SOURCE PASSAGE =>

There are dozens of types of vinegar. Anything that contains sugar, from grapes to rice, can be made into this common ingredient. It’s a two-step process: First, yeast feeds on the sugar and ferments it into alcohol; second, harmless bacteria called Acetobacter feed on the alcohol and ferment it into a sour-tasting byproduct, which the French first dubbed vinaigre, or “sour wine.” That sourness, or acidity, is essential to our enjoyment of food—look no further than a salad dressing, sauce, or marinade to taste why. But aside from enhancing flavor, vinegar also has the unique ability to alter the color and texture of foods. Read on to learn how it works its magic.
Why does vinegar taste sour?
Acids are volatile molecules that release positive hydrogen ions. These ions have a pro-found effect on the other molecules in foods (more on that later). They can also affect the cells in your body, but fortunately our taste buds help us regulate the amount of free hydrogen ions we eat by making us perceive acids as sour tasting. A small amount makes food taste bright and fresh, while too much tastes unpleasantly sour.
Most vinegars don’t just taste sour, though. The acid in vinegar is primarily acetic acid, which makes up 4 to 7 percent of table vinegars. Distilled white vinegar, for example, is 5 percent acetic acid and 95 percent water; it has the harsh sourness of acetic acid alone. In other vinegars, that harshness is tamed by other acids. Red wine vinegar tastes of tartaric acid, the structure-building acid in wine, and apple cider vinegar has the green apple flavor of malic acid. Depending on the variety, vinegar can contribute sweet, buttery, malty, and savory flavors, as well as woody aromas from aging in wooden barrels, evidenced in balsamic and sherry vinegars.
How does vinegar affect the color of fruits and vegetables?
The hydrogen ions released from vinegar displace magnesium in the chlorophyll molecules of green vegetables, turning bright green chlorophyll a drab olive color. That’s why flavoring broccoli with vinegar discolors it. To keep green vegetables from discoloring, flavor them with non-acidic ingredients instead, such as citrus zest, herbs, and spices.

EXTRACTED MATERIAL =>
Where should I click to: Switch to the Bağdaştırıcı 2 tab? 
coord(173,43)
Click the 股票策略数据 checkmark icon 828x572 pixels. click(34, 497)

==

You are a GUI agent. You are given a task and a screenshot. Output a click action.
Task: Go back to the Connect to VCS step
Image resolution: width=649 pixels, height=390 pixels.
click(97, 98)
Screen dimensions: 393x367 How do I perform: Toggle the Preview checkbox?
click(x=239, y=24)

--

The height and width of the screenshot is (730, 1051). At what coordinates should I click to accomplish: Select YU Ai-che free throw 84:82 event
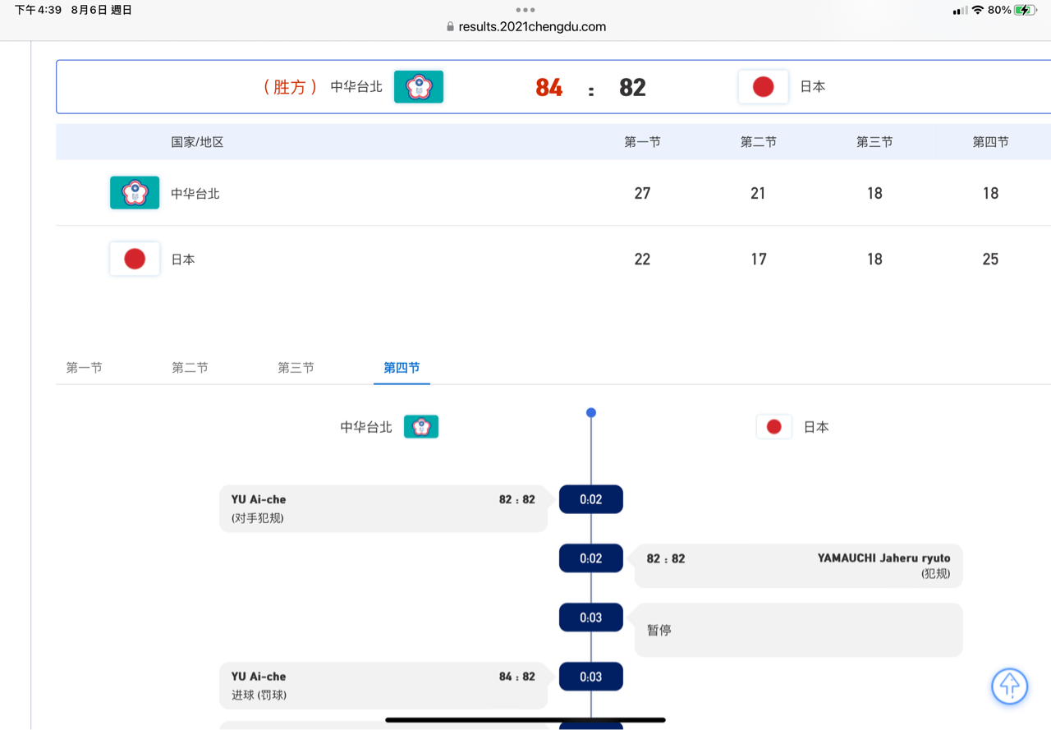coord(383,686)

TASK LIST =>
(1) Using the vinegar passage, decide whether each statement below agrees with it. Answer yes or no for each, and quote the deciding words of the passage.
(a) Distilled white vinegar contains 5 percent acetic acid.
(b) Red wine vinegar gets the green apple flavor of malic acid.
(c) Hydrogen ions from vinegar displace magnesium in chlorophyll.
(2) Reproduce the vinegar passage word for word from "The hydrogen ions" to "herbs, and spices.".
(3) According to the vinegar passage, what bacteria turn alcohol into the sour byproduct?

RESPONSES TO THE EXERCISE =>
(1)
(a) Yes: "Distilled white vinegar, for example, is 5 percent acetic acid and 95 percent water"
(b) No: "Red wine vinegar tastes of tartaric acid, the structure-building acid in wine"
(c) Yes: "The hydrogen ions released from vinegar displace magnesium in the chlorophyll molecules of green vegetables"

(2)
The hydrogen ions released from vinegar displace magnesium in the chlorophyll molecules of green vegetables, turning bright green chlorophyll a drab olive color. That’s why flavoring broccoli with vinegar discolors it. To keep green vegetables from discoloring, flavor them with non-acidic ingredients instead, such as citrus zest, herbs, and spices.

(3) Acetobacter.